Но вскоре Пьер убедился, что ему трудно думать на ходу, что даже легкий шум его шагов мешает ему сосредоточиться, путает мысли, затуманивает память.
Чтобы проникнуть в прошлое и в неизвестные ему события зорким взглядом, от которого ничего не должно укрыться, ему нужен был полный покой, простор и безлюдие. И он решил пойти посидеть на молу, как в тот вечер, когда он встретился там с Жаном.
Приближаясь к порту, он услышал с моря горестный и протяжный стон, похожий на мычание быка, но более громкий, зловещий. Это был вопль сирены, вопль кораблей, заблудившихся в тумане.
Дрожь пробежала у него по телу, сердце замерло, так сильно отдался в его душе, в его нервах этот крик о помощи, как будто вырвавшийся у него самого. Где-то немного дальше застонал другой такой же голос, а совсем близко портовая сирена испустила в ответ душераздирающий вой.
Пьер, широко шагая, дошел до мола, не думая больше ни о чем, радуясь тому, что его поглотила угрюмая ревущая тьма.
Усевшись на конце мола, он закрыл глаза, чтобы не видеть ни затянутых мглой электрических фонарей, ночью открывающих доступ в порт, ни красных огней маяка на южном молу, едва, впрочем, различимых.
Потом, повернувшись вполоборота, он облокотился на гранит и спрятал лицо в ладони.

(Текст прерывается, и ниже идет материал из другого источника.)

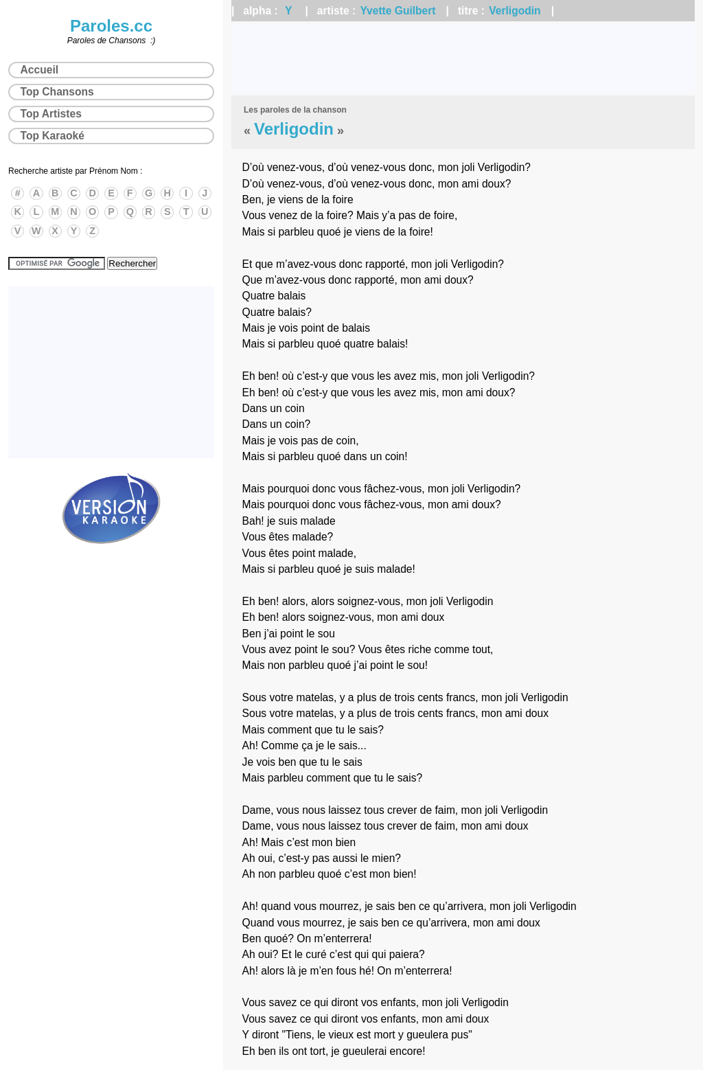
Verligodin (514, 10)
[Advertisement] (463, 58)
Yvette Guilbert (398, 10)
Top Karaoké (52, 135)
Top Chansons (57, 92)
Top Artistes (51, 113)
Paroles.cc (111, 25)
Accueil (39, 70)
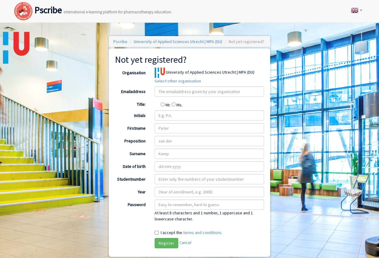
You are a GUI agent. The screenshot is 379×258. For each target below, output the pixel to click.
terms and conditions (202, 232)
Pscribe (93, 4)
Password (137, 204)
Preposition (135, 141)
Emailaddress (133, 91)
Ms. (177, 105)
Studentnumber (131, 179)
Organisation (134, 72)
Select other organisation (178, 81)
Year (142, 192)
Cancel (185, 242)
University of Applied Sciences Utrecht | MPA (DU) (178, 41)
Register (166, 243)
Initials (140, 115)
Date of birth (134, 166)
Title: (141, 104)
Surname (137, 153)
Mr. (166, 105)
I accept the (191, 232)
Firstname (136, 128)
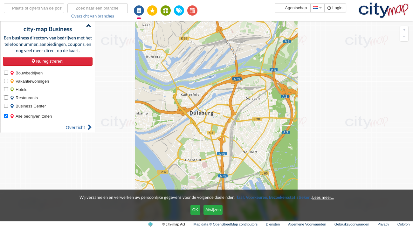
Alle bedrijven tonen (31, 116)
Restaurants (24, 97)
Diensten (273, 224)
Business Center (28, 106)
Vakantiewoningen (29, 81)
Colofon (403, 224)
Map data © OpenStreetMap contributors (225, 224)
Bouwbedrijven (26, 73)
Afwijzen (213, 209)
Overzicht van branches (92, 15)
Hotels (18, 89)
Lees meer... (323, 197)
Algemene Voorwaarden (307, 224)
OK (195, 209)
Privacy (383, 224)
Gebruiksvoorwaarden (351, 224)
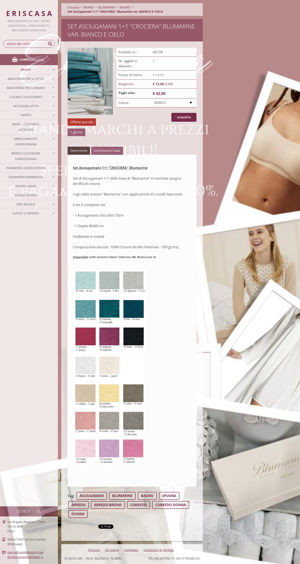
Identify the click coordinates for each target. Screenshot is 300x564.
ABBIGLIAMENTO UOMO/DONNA (26, 141)
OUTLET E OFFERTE (25, 213)
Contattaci (131, 550)
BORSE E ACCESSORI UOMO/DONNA (25, 156)
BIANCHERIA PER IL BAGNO (26, 88)
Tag (71, 496)
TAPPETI (25, 115)
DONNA (78, 514)
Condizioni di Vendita (158, 550)
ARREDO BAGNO (108, 505)
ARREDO (78, 505)
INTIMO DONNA (26, 195)
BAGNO (125, 7)
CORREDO (138, 505)
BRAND (26, 70)
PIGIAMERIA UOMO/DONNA (25, 168)
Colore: (124, 103)
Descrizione (78, 150)
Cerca (50, 43)
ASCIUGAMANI (92, 495)
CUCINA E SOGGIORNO (26, 97)
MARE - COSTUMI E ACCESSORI (25, 127)
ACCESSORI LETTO (26, 106)
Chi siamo (112, 550)
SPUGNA (169, 495)
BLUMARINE (106, 7)
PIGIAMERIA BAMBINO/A (26, 177)
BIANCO (160, 102)
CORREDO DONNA (170, 505)
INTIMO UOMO (25, 186)
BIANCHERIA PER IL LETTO (26, 79)
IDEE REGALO (25, 204)
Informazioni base (107, 150)
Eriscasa (73, 7)
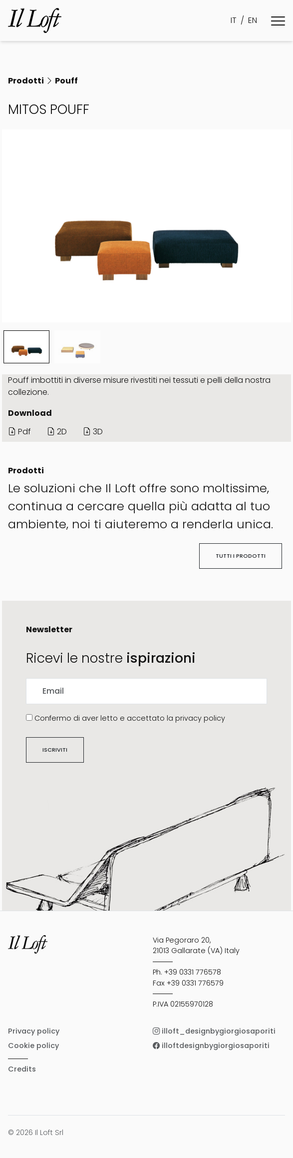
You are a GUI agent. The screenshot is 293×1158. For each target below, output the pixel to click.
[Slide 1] (77, 346)
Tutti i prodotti (241, 556)
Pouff (66, 80)
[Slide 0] (26, 346)
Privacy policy (33, 1031)
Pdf (19, 431)
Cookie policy (33, 1046)
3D (93, 431)
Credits (22, 1069)
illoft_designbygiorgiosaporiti (214, 1031)
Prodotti (26, 80)
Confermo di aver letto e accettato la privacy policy (129, 718)
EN (252, 20)
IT (234, 20)
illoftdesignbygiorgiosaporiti (211, 1046)
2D (57, 431)
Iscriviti (54, 750)
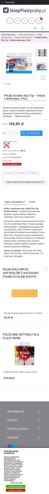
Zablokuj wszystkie (15, 490)
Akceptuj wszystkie (15, 486)
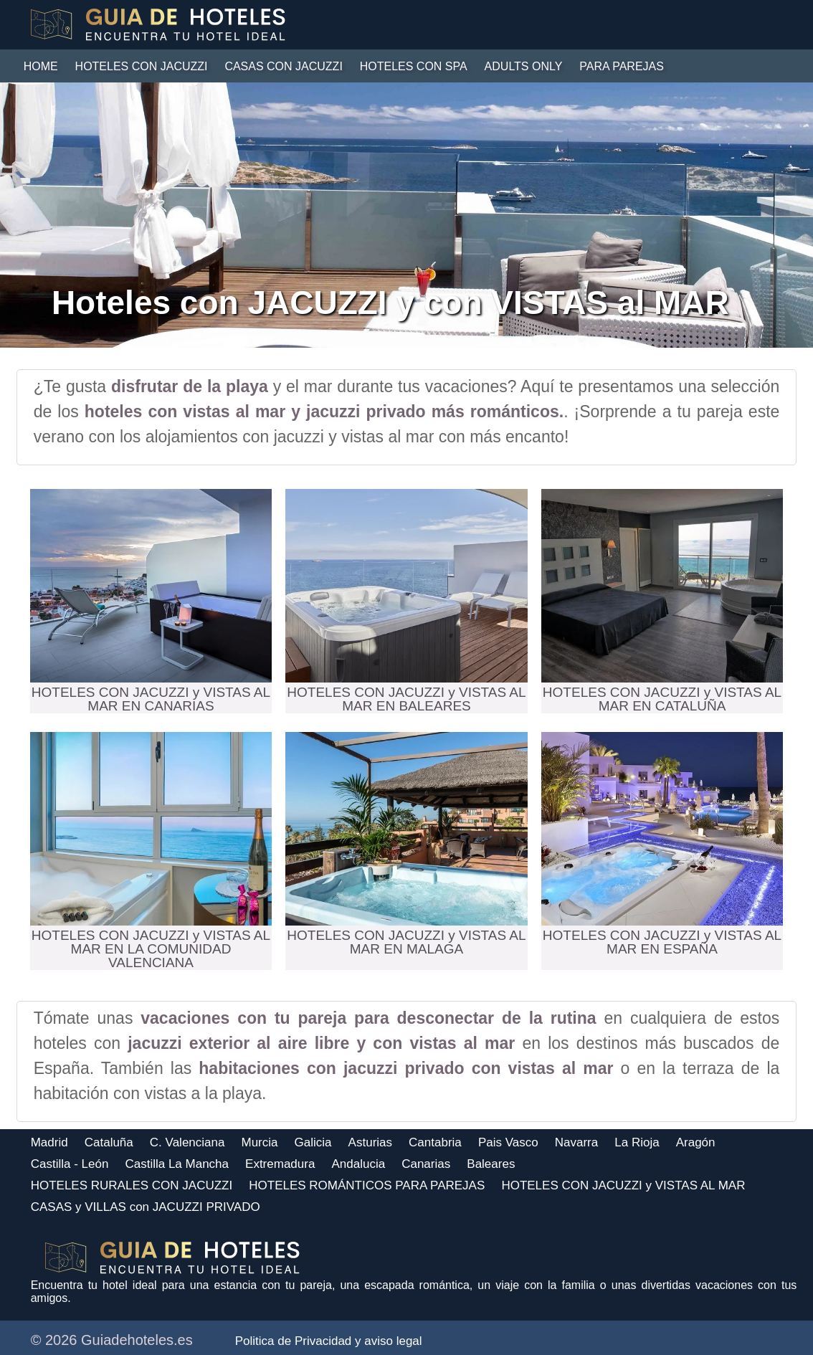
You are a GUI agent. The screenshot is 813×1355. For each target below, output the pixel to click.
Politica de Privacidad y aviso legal (328, 1341)
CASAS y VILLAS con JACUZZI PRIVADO (145, 1207)
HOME (41, 66)
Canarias (425, 1164)
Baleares (491, 1164)
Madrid (49, 1142)
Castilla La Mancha (177, 1164)
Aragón (695, 1142)
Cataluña (109, 1142)
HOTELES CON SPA (413, 66)
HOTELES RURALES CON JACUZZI (132, 1185)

Мысль его повторяла имя, которого не произносили уста: «Марешаль! Марешаль!» — как бы призывая, воскрешая, заклиная тень этого человека. И вдруг на черном фоне, за опущенными веками Пьер увидел Марешаля, каким он знал его. Это был человек лет шестидесяти, среднего роста, с седой остроконечной бородкой, с густыми седыми бровями. У него были добрые серые глаза и скромные манеры. Он производил впечатление славного, простого, ласкового в обращении человека. Он называл Пьера и Жана «милые дети», никогда, казалось, не отдавал ни одному из них предпочтения перед другим и часто приглашал их обоих к обеду.

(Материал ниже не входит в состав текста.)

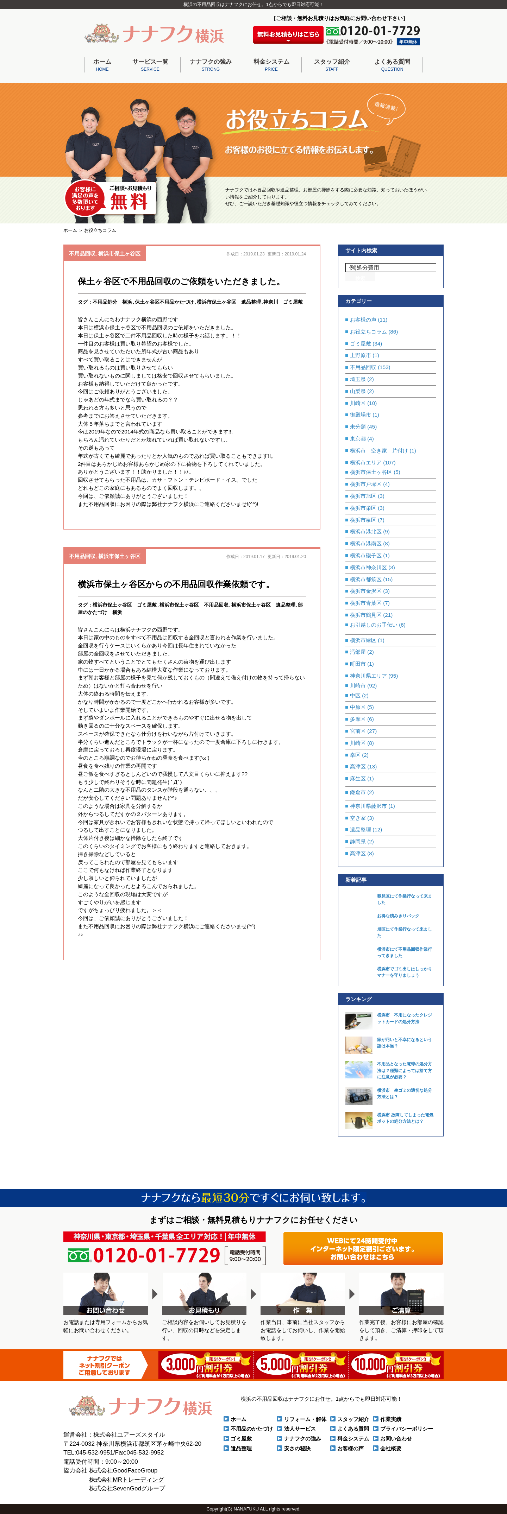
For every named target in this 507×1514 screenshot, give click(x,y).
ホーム (102, 65)
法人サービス (300, 1429)
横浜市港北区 (366, 531)
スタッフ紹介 (332, 65)
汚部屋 (358, 652)
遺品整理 (360, 829)
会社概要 (390, 1448)
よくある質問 (392, 65)
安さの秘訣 (297, 1448)
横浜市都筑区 (366, 579)
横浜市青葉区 (366, 603)
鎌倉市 (358, 792)
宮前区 (358, 731)
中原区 (358, 707)
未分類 (358, 427)
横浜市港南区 (366, 543)
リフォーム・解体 (305, 1419)
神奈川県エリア (368, 676)
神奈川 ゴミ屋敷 (283, 302)
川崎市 (358, 686)
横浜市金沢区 (366, 591)
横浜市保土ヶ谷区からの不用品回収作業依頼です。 (176, 584)
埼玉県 (358, 379)
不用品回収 (82, 253)
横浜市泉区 (363, 520)
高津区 (358, 766)
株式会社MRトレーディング (126, 1479)
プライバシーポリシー (406, 1429)
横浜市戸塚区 (366, 484)
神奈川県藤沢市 (368, 806)
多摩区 (358, 719)
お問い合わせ (396, 1439)
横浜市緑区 (363, 640)
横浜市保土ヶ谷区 (119, 253)
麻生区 (358, 778)
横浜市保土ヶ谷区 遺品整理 (229, 302)
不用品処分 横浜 (112, 302)
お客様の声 (363, 320)
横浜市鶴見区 (366, 615)
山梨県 (358, 391)
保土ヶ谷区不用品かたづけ (164, 302)
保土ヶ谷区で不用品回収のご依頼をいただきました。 (181, 281)
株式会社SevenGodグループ (127, 1488)
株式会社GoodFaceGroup (123, 1470)
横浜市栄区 (363, 508)
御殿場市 (360, 415)
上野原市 (360, 355)
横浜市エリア (366, 462)
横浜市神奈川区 (368, 567)
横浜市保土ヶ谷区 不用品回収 (194, 605)
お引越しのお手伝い (374, 625)
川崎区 (358, 403)
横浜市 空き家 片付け (379, 451)
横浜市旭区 (363, 496)
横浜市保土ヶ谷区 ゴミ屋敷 (125, 605)
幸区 (355, 755)
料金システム (271, 65)
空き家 (358, 818)
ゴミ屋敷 (360, 344)
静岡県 (358, 841)
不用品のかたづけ (252, 1429)
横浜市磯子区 (366, 555)
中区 (355, 695)
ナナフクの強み (211, 65)
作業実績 (390, 1419)
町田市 (358, 664)
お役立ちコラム (368, 332)
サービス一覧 (150, 65)
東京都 (358, 439)
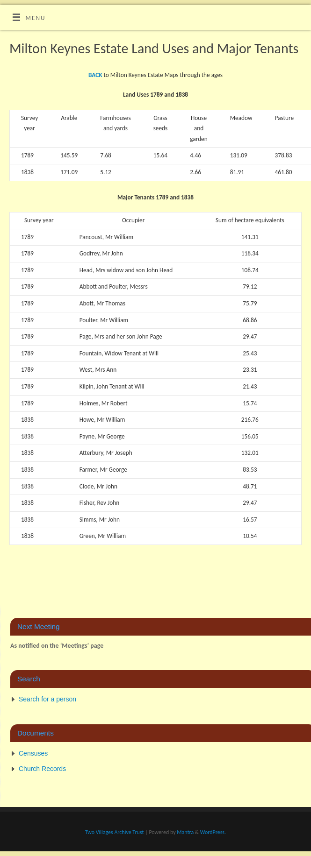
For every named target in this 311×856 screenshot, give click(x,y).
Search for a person (47, 699)
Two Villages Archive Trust (114, 832)
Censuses (33, 753)
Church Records (42, 768)
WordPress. (213, 832)
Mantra (185, 832)
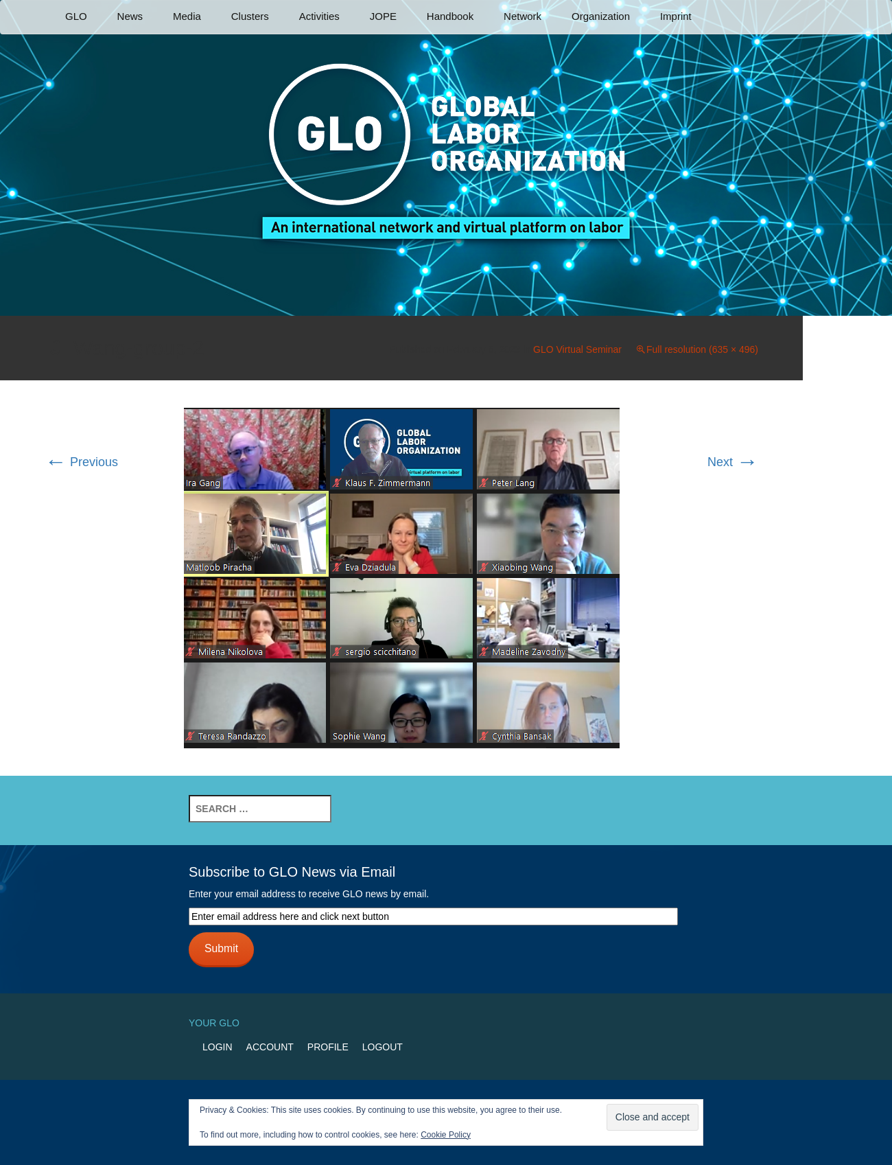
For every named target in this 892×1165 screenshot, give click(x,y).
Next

С упорством охотничьей собаки, которая идет по выдыхающемуся следу, Пьер восстанавливал в памяти слова, жесты, звук голоса, самый взгляд этого человека, исчезнувшего с лица земли. Мало-помалу он полностью воссоздал облик Марешаля, каким он видел его в квартире на улице Тронше, где старый друг семьи принимал у себя обоих братьев.
В доме были две служанки, обе уже старые, и они, должно быть, издавна привыкли говорить «господин Пьер» и «господин Жан».

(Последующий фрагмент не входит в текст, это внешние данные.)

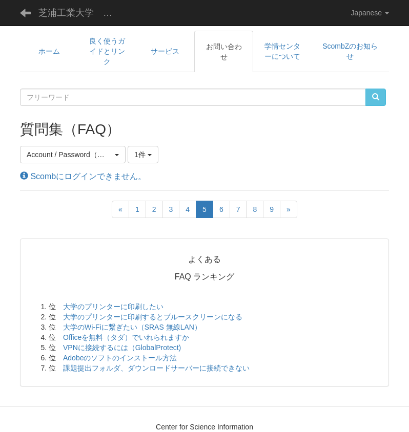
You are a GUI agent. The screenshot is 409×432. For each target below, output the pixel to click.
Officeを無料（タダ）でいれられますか (126, 337)
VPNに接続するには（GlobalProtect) (122, 347)
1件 (143, 154)
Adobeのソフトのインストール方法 (120, 358)
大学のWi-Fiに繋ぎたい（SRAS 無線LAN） (132, 327)
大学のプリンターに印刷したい (113, 307)
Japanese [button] (370, 13)
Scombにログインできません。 (83, 176)
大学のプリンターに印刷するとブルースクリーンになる (152, 317)
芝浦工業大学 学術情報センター (81, 13)
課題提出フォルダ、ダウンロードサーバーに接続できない (156, 368)
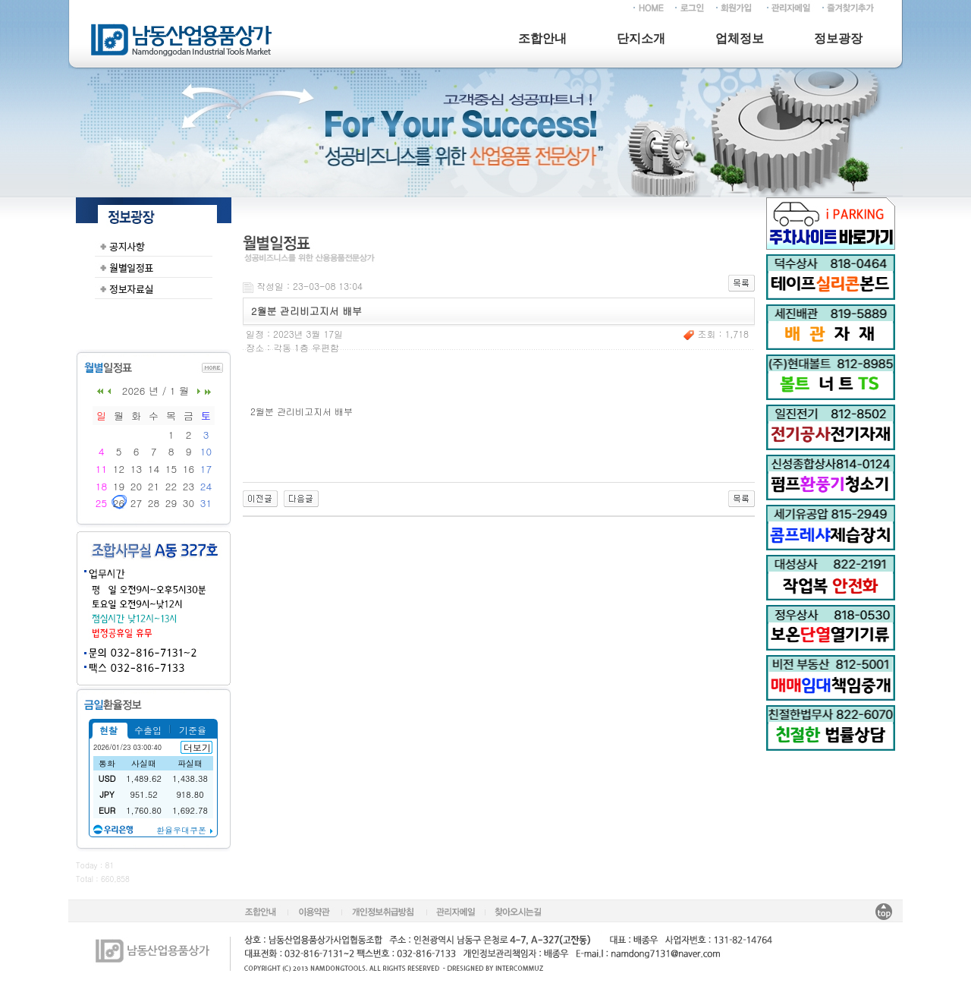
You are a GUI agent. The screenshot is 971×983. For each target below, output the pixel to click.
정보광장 (838, 38)
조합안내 (542, 38)
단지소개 (641, 38)
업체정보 (739, 38)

Марешаль протягивал руки входившим молодым людям — Пьеру правую, Жану левую, или наоборот, как случится.
— Здравствуйте, детки, — говорил он. — Как поживают ваши родители? Мне ведь они никогда не пишут.
Беседа велась неторопливо, запросто, о самых обыкновенных вещах. Марешаль, не отличаясь выдающимся умом, был человек большого обаяния, воспитанный, приятный в обращении. Несомненно, он был для них добрым другом, одним из тех добрых друзей, о которых и не задумываются, до того в них уверены.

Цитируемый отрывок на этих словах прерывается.